A model actually consists of many Excel Workbooks such as the definition, equation, data, and indicator workbooks.  The final model itself is a workbook.  The Sheet is the highest division of model organization within workbooks.  You may want all information about a country to reside on a sheet in workbook.  For example, the model DEMO has three sheets (the Eastern region, the Western Region, and a Market Clearing Mechanism) in the equation and data workbooks.  Within sheets, subdivisions used in are called Categories.  DEMO has three categories, which appear in each equation and data sheet (BoLts, NUTs, and Washers).  In the equation workbook for example, all of the equations and parameters for the Eastern region appear on the E sheet, those for the Western Region on the WR sheet, etc.  Within each sheet you will find variables and equations for the categories that have the codes BL, NUT, and W.  Codes used for Sheets and Categories are chosen for their mnemonic convenience.  Model Variable types are designated by lower case letters.  Two lower case letters identify variables if they differ by Category and one to five lower case letters if unique to a sheet.  Model variable names are concatenations of sheet, variable, and category codes.  Sheet codes are added before the variable code type and category codes are put behind the variable code type.  Sample variable names would be WRqpBL, MCMt, or WRnew.

In the model DEMO, regions are the main model division (sheets) while products are a subdivision on sheets.  In DEMO, the variable types are used to distinguish economic concepts such as production, sales, prices, etc.  The variable nomenclature allows each of these concepts to be associated with each category within a sheet.  Look at the sheets E or WR in the workbook Demoeqp.xls and see how variable and equation codes are repeated for variables and categories.

DEMO could have been organized differently, even if the same equations were used.  E and WR could have been categories while BL and NUT could have been sheets.  Then the workbook DEMOeqp.xls would have had sheets BL with variables such as BLqsE.  Rather than a region sheet, there would have been a product sheet containing product information about all regions.  This illustrates the first major model design choice to be made, the selection of major model divisions (Sheets) and subdivisions (Categories).
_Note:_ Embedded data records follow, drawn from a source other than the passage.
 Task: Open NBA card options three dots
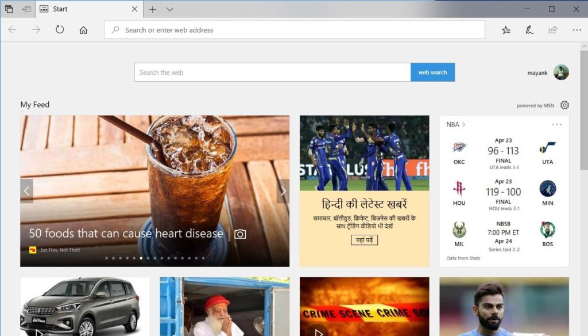pos(556,124)
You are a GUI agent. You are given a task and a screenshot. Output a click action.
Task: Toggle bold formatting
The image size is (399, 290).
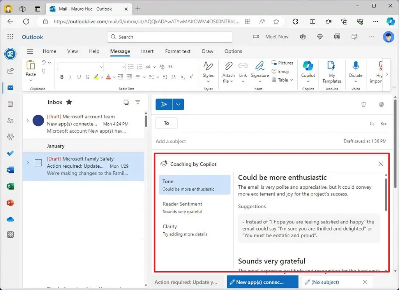(x=62, y=77)
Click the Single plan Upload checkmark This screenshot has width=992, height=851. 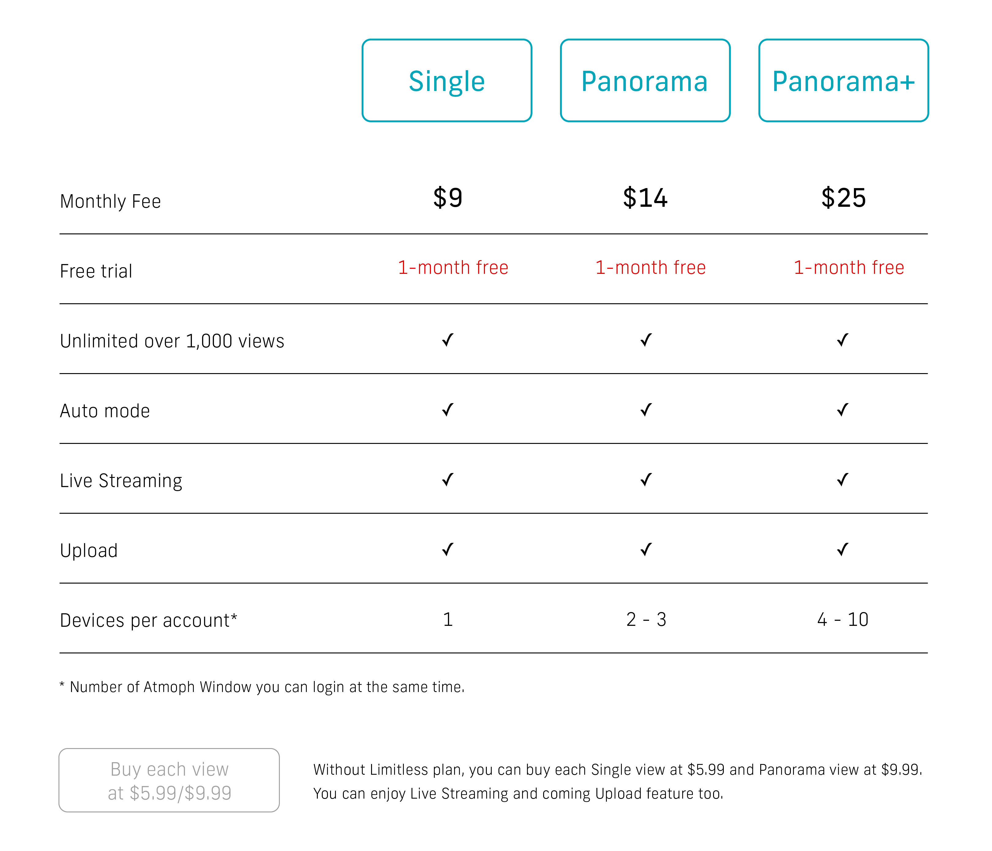coord(448,549)
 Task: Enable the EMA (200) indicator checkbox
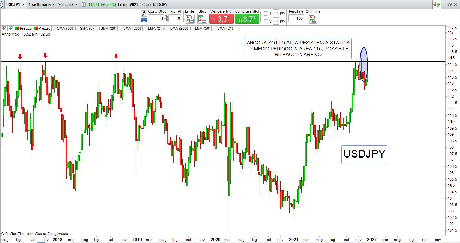tap(168, 28)
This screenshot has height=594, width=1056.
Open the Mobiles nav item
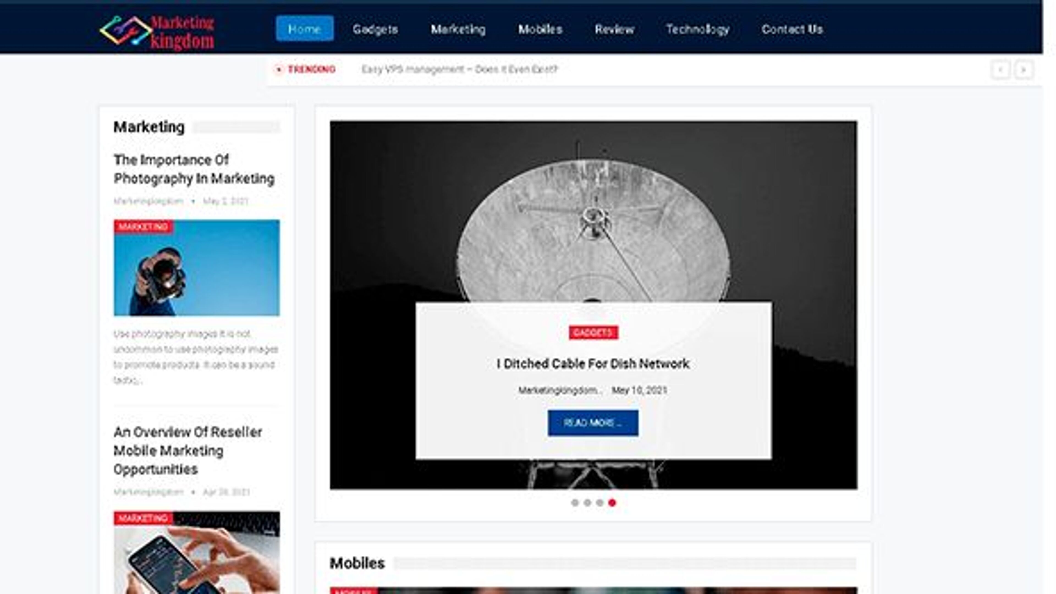(x=540, y=29)
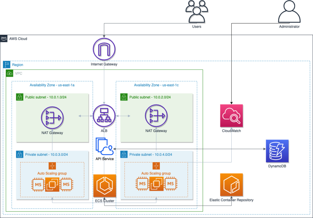
Task: Click the Users group figure
Action: click(196, 12)
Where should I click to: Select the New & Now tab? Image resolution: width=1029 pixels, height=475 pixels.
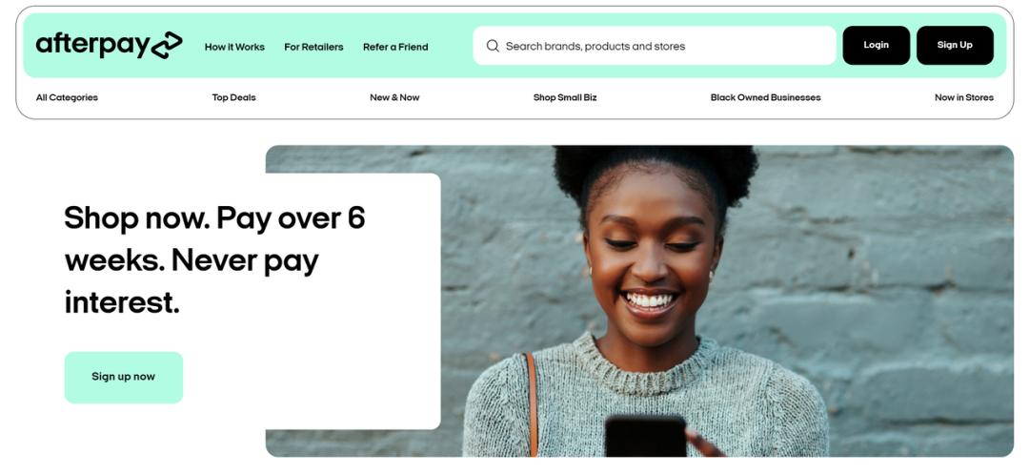pos(394,97)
Having made the first design choice, the second set of model design choices concerns variable types to be included in the model (as opposed to indicator variables that can be calculated from the solution of model variables (they do not influence model variables)).  Codes for these Variable types along with sheet and category codes form the basis for model variables.  A model is a set of equations that explain a set of model variables.  The equations may be simultaneous and the solutions may differ, depending upon values of exogenous variables.  Your model must include variables and equations that change during solution and your data must include exogenous variable values.  These “core model” variable, sheet, and category choices MUST be made in the VORSIM model definition process.  However you don’t want more variables than you need if you want a model that solves quickly and does not take up too much disk storage space.  You can always add sheets, categories, or variables that expand your model later on in the model building process.  Experience also dictates the usefulness of adding plenty of policy variables that can be changed to generate alternative solution scenarios.

So when design a model using VORSIM, you have to think of the structure and the equations you want.  Then these decisions have to be translated into choices of model codes during the model creation operation.  Although this seems complicated, these kinds of choices have to be made in any modeling activity.  The model examples on the VORSIM CD are helpful in this regard.